The Sequence of an Index Uniquifier
During a training session today, I was asked about the structure of the Uniquifier, and whether it was a straight identity column. Off the top of my head I couldn’t remember the exact structure, I considered it a 4 byte int, but was not sure whether it acted as a pure identity value or acted in a more complex manner when incrementing, so decided to investigate it tonight.
To start from the beginning, an index uniquifier is the term given to the field that is automatically generated by SQL Server when you create a clustered index, but the index key is not specified as unique. Since each record in the table has to be uniquely identifiable, SQL will automatically assigned a 4 byte field to the row to make it unique, commonly called the ‘Uniquifier’. At this point I am sure English scholars will be frowning, pondering on the nature of the word and whether it qualifies as English; however that the term used so we will run with it.
It is actually quite easy to see this field in action, let’s create a simple table:
CREATE TABLE dbo.unique_test ( firstname char(20) NOT NULL, surname char(20) NOT NULL ) ON [PRIMARY] GO CREATE CLUSTERED INDEX [ix_test] ON [dbo].[unique_test] ( [firstname] ASC ) ON [PRIMARY]

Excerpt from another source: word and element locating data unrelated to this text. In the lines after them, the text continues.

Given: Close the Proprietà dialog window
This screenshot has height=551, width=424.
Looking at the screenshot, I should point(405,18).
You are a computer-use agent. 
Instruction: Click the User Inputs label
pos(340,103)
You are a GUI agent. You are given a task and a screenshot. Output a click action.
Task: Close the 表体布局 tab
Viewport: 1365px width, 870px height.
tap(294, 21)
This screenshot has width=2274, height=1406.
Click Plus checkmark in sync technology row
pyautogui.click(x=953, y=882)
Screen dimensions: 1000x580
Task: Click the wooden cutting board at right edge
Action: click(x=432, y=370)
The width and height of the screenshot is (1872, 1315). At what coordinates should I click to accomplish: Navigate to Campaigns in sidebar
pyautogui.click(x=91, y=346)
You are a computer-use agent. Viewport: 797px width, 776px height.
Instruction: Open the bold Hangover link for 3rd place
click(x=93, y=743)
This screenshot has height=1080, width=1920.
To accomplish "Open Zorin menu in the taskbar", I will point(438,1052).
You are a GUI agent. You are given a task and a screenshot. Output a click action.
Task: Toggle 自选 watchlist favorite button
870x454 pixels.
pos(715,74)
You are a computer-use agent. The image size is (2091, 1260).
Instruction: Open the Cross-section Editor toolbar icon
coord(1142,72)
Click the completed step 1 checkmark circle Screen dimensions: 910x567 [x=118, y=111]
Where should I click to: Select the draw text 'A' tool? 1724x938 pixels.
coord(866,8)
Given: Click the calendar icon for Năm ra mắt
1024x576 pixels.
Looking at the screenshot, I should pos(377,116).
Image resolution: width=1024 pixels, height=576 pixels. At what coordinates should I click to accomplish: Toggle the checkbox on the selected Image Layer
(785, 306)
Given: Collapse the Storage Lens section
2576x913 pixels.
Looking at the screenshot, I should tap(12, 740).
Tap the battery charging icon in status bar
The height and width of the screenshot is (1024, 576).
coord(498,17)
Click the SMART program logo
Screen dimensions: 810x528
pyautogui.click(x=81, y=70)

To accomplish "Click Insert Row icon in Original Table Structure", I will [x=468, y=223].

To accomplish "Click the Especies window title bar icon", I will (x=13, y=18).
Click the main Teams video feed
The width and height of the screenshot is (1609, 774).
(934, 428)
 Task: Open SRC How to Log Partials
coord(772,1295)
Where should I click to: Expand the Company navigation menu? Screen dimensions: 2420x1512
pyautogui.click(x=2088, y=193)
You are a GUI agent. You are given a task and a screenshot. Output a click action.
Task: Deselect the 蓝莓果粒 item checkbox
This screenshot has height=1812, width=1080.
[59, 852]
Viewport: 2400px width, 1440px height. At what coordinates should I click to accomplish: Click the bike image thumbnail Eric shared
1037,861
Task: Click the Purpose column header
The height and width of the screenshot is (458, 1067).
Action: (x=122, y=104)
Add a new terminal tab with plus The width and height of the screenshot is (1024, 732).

The clustered index is not unique, by design, so let’s start adding duplicate rows to see the effect:
insert into unique_test values ('John', 'Smith') go 10
The table now contains 10 rows, each with the same details. This does not cause any undue concern, because each row is actually still unique – the way to show this is using the DBCC INC and DBCC Page commands, I’ve cut the output down since it is so wide.
dbcc ind ('testdb','unique_test',1) PageFID PagePID IAMFID IAMPID PageType ------- ----------- ------ ----------- -------- 1 41 NULL NULL 10 1 174 1 41 1
The output shows a data page numbered 174 for my example and the IAM page with an ID of 41. We can crack open the page and view the contents very easily using DBCC Page.
dbcc dbcc traceon(3604) dbcc page (idtest,1,174,3)
The output is quite large, but in essence, the first record is stored with the following details:
UNIQUIFIER = [NULL] Slot 0 Column 1 Offset 0x4 Length 20 firstname = John Slot 0 Column 2 Offset 0x18 Length 20
The second record:
Slot 1 Column 0 Offset 0x33 Length 4 UNIQUIFIER = 1 Slot 1 Column 1 Offset 0x4 Length 20 firstname = John Slot 1 Column 2 Offset 0x18 Length 20 surname = Smith
The third record:
Slot 2 Column 0 Offset 0x33 Length 4 UNIQUIFIER = 2 Slot 2 Column 1 Offset 0x4 Length 20 firstname = John Slot 2 Column 2 Offset 0x18 Length 20 surname = Smith
And so forth. The first record’s uniquifier is visible and clearly named within the data page, but set to null. The second copy of the same value receives the uniquifier of one, the third copy receives a 2 etc. This count is maintained separately for each duplication, so the insert of a new name multiple times will also receive its own counter, beginning at null and working upwards, 1,2,3 etc. So just because the uniquifier is 4 bytes, this does not limit the total number of rows in the table to ~2.1 billion, but does logically limit the total number of duplicates to 2.1 billion. I must confess to not having tested that limit, generating 2.1 billion rows of duplicate data is not trivial and a scrapbook calculation predicts 435 hours of processing on a virtual pc. I suspect the error message it raises when it hits the limit would be interesting.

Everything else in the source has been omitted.